FIRST_VALUE / LAST_VALUE: Test that the ordering is correct. LAST_VALUE in particular is tricky — its default frame is ROWS BETWEEN UNBOUNDED PRECEDING AND CURRENT ROW, which means it returns the current row, not the actual last row. If your model uses LAST_VALUE, the test should verify whether you need ROWS BETWEEN UNBOUNDED PRECEDING AND UNBOUNDED FOLLOWING.
LAG / LEAD: Test the first and last rows in each partition. LAG on the first row returns NULL (or the default value). LEAD on the last row returns NULL. These boundary cases are where off-by-one errors appear.

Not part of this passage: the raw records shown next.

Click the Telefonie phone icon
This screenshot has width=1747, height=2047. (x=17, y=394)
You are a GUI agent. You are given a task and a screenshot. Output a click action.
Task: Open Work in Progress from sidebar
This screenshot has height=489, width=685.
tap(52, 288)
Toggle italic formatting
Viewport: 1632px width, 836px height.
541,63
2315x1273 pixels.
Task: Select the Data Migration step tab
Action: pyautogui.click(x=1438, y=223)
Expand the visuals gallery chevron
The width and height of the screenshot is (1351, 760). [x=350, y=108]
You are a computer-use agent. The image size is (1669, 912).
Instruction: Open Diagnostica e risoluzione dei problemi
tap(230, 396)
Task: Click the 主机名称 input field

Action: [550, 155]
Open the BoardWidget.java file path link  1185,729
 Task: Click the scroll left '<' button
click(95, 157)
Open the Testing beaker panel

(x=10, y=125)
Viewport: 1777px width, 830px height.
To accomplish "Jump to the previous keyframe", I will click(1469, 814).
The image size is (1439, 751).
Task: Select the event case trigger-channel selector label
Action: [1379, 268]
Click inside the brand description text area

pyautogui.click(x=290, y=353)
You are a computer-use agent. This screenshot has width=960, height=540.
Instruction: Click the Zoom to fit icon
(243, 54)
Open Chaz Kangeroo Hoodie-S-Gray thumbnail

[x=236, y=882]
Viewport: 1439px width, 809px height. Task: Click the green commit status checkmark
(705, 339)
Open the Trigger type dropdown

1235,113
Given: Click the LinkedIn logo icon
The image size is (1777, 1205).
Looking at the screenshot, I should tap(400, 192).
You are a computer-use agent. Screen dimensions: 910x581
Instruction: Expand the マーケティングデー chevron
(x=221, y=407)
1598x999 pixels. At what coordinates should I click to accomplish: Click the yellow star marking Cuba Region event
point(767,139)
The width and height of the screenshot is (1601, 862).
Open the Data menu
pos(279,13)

SUM / AVG with frame clauses: The frame specification is the biggest source of bugs. ROWS BETWEEN UNBOUNDED PRECEDING AND CURRENT ROW gives a running total. ROWS BETWEEN 1 PRECEDING AND CURRENT ROW gives a rolling two-row sum. The difference matters, and it’s hard to catch in code review. Choose test values that produce different results for different frame widths.
Common Pitfalls
Testing with already-sorted data. If your source rows happen to be in the right order, the test passes even if the ORDER BY clause is missing. Always put source rows in wrong order deliberately.
Single-row partitions only. If every partition has exactly one row, window functions trivially produce correct results. You need at least one partition with multiple rows to exercise the logic.
Symmetric values. If all page_views values are 1, then cumulative_page_views at row 2 is 2 regardless of whether the frame includes 1 or 2 preceding rows. Use asymmetric values so each possible frame width produces a different result.